Format the records below as a numbered list, omitting any blank lines.

+-------+

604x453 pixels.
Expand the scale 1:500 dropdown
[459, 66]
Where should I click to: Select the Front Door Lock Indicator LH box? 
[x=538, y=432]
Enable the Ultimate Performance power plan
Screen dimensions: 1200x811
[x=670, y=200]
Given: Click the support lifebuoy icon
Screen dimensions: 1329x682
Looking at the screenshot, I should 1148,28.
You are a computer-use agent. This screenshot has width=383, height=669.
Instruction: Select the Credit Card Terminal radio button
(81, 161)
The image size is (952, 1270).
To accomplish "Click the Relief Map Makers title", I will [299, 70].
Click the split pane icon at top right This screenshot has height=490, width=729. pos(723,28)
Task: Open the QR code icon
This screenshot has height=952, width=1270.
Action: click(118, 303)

+-------+

**EXERCISE RESPONSE**:
1. 604x453 pixels.
2. Expand the scale 1:500 dropdown
3. [459, 66]
4. Where should I click to: Select the Front Door Lock Indicator LH box? 
5. [x=538, y=432]
6. Enable the Ultimate Performance power plan
7. Screen dimensions: 1200x811
8. [x=670, y=200]
9. Given: Click the support lifebuoy icon
10. Screen dimensions: 1329x682
11. Looking at the screenshot, I should 1148,28.
12. You are a computer-use agent. This screenshot has width=383, height=669.
13. Instruction: Select the Credit Card Terminal radio button
14. (81, 161)
15. The image size is (952, 1270).
16. To accomplish "Click the Relief Map Makers title", I will [299, 70].
17. Click the split pane icon at top right This screenshot has height=490, width=729. pos(723,28)
18. Task: Open the QR code icon
19. This screenshot has height=952, width=1270.
20. Action: click(118, 303)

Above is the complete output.